Olinde Rodrigues


Benjamin Olinde Rodrigues, more commonly known as Olinde Rodrigues, was a French banker, mathematician, and social reformer. In mathematics Rodrigues is remembered for Rodrigues' rotation formula for vectors, the Rodrigues formula about series of orthogonal polynomials and the Euler–Rodrigues parameters.

Biography

Rodrigues was born into a well-to-do Sephardi Jewish family in Bordeaux. He was awarded a doctorate in mathematics on 28 June 1815 by the University of Paris. His dissertation contains the result now called Rodrigues' formula.
After graduation, Rodrigues became a banker. A close associate of the Comte de Saint-Simon, Rodrigues continued, after Saint-Simon's death in 1825, to champion the older man's socialist ideals, a school of thought that came to be known as Saint-Simonianism.
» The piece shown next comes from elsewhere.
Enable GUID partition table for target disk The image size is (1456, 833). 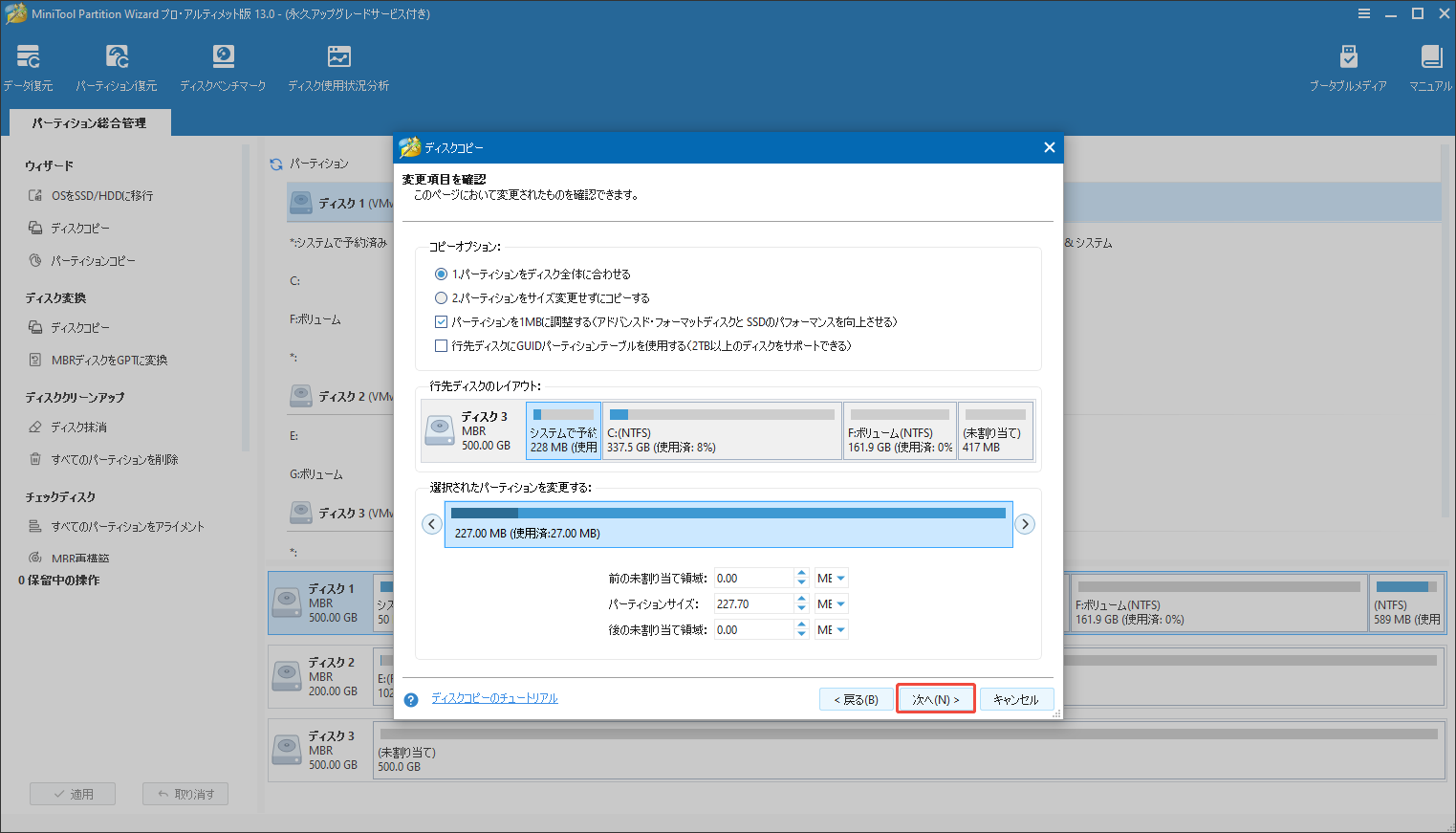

During this period, Rodrigues published writings on politics, social reform, and banking.
In 1840 he published a result on transformation groups, which applied Leonhard Euler's four squares formula, a precursor to the quaternions of William Rowan Hamilton, to the problem of representing rotations in space.
In 1846 Arthur Cayley acknowledged Euler's and Rodrigues' priority describing orthogonal transformations.
Rodrigues is credited as originating the idea of the artist as an avant-garde.